Presentation Skills: Presentation Design
Slide Design Principles
If you're new to PowerPoint, there are some principles of design best practice that you can look at to help you get a feel for what makes good slides. Do a Google search for "principles of slide design" and you will get lots of results which will all have slightly different ideas. There are a few that more or less everyone agrees on.
Contrast
Contrast isn't just about using colours that are easily seen, though poor contrast can make it difficult for users to read text. To make information on slides stand out, then if you have an element (text, image, chart, table, etc.) in a slide that is different from other elements in the same slide, use contrast to emphasise the difference. You can use:
- colour
- bold type
- spacing (close together, far apart)
- positioning (isolate the different element).
Repetition
To give slides a consistent look and feel, use the same style in each of your slides - the same colours, fonts, positioning, shapes, style. etc. For example put your text in the same place in every slide. Repetition helps to create a sense of unity on your presentation. It ties all the slides together and makes the presentation look like a unified whole.
Alignment
The arrangement of the various elements on your slides also helps to create a better-looking, tidier presentation. By aligning text or other elements, you can create a sense of structure and order.

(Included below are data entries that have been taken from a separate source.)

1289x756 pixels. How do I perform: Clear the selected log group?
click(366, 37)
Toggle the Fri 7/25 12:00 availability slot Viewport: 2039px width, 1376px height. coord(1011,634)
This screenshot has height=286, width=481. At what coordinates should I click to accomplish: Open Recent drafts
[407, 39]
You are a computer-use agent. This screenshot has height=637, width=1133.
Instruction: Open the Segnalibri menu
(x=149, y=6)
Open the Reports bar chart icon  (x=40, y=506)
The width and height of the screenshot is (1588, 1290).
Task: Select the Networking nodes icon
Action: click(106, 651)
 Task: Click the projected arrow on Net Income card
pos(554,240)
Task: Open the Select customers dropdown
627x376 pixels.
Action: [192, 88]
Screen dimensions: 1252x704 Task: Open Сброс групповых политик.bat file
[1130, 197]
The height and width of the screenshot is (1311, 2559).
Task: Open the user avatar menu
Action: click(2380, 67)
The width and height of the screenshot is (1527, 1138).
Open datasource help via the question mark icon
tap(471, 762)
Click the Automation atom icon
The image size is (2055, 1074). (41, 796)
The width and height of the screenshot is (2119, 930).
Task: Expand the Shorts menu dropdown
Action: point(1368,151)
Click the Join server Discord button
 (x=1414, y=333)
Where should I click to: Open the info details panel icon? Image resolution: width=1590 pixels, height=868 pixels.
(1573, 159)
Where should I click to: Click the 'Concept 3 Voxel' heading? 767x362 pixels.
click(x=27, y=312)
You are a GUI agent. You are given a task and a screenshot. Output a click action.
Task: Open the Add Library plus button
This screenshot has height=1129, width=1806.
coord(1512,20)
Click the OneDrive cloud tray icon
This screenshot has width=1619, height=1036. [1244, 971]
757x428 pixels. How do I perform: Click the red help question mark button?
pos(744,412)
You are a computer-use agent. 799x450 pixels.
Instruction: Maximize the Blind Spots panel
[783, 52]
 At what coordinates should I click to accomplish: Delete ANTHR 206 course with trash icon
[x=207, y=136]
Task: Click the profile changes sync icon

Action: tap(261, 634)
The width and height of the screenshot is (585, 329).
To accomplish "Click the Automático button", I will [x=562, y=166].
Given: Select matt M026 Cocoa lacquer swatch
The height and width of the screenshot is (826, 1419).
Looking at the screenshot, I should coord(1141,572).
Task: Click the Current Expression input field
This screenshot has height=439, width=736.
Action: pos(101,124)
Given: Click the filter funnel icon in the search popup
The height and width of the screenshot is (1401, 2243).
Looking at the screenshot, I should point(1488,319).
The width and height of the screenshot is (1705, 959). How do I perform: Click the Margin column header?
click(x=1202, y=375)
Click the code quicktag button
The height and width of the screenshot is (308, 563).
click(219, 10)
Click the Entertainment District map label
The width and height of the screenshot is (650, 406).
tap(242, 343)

Design grids and guidelines are particularly useful to keep text and other elements aligned. You can show these by placing a check mark next to “Gridlines” or “Guidelines” under “View”.
Proximity
In PowerPoint, proximity is about the positioning of elements on the slide. You should place related elements close to each other so they will be viewed as a group, rather than as unrelated items. Unrelated items should be placed further apart.
Some Do's and Don'ts
Design principles can be a bit vague, so here are more concrete suggestions:
Don't:
- Don't use a small font size - 24pt minimum. If PowerPoint makes the font size smaller than 24pt, then you have too much written on your slide
- Don't use a fancy, decorative font, stick to something that's easy to read (if you were submitting a typed assignment, you'd use a font that's easy to read, wouldn't you?)
- DON'T USE ALL CAPITAL LETTERS - it's harder to read and comes across as SHOUTING
- Don't clutter your slides - don't have too much information on them
- Don't use too many graphs or charts - one chart or graph per slide
- Don't use too many colours
- Don't use many effects, such as sounds or animations - they distract from the content and can be irritating
- Don't use cliched images (e.g., don't use a lightbulb to illustrate having an idea)
- Don't use low-quality (for example, blurred or pixelated) images
- Don't use bullet points on every slide
- Don't use a blank white background for your slides - look at the templates that are available.
- Don't put a lot of text on each slide. Your audience might be distracted from what you are saying
Do:
- Do stick to having one idea or message per slide
- Do use a readable font like Arial, Helvetica or Verdana
- Do use a consistent colour scheme - the same 2-4 colours on each slide (design principle - repetition)
- Do use high contrast colours (design principle - contrast)
- Do think about the 6x6 rule: a maximum of 6 bullet points on a slide and a maximum of 6 words per bullet point
- Do change font size, colour and style if you want to emphasise something (design principle - contrast)
- Do think about using the "Design Ideas" option to change the look of your presentation
- Do keep animations to a minimum
- Do be consistent: use the same look for all titles and use the same theme and background colour for each slide (if you really want to emphasise something, then you can change the slide layout for that) (design principles -repetition/contrast)
- Do not have long screeds of text on a slide; you shouldn't have to read your slides and your audience shouldn't have to spend lots of time reading your slides either.
Good and Bad Slides
The "good" slide has a clean look and not too much text. The "bad" slide has too much information and is difficult to read There's too much text and the images are poor quality or irrelevant. Which of these slides would you rather look at? How would you feel after sitting through an entire presentation of slides like that?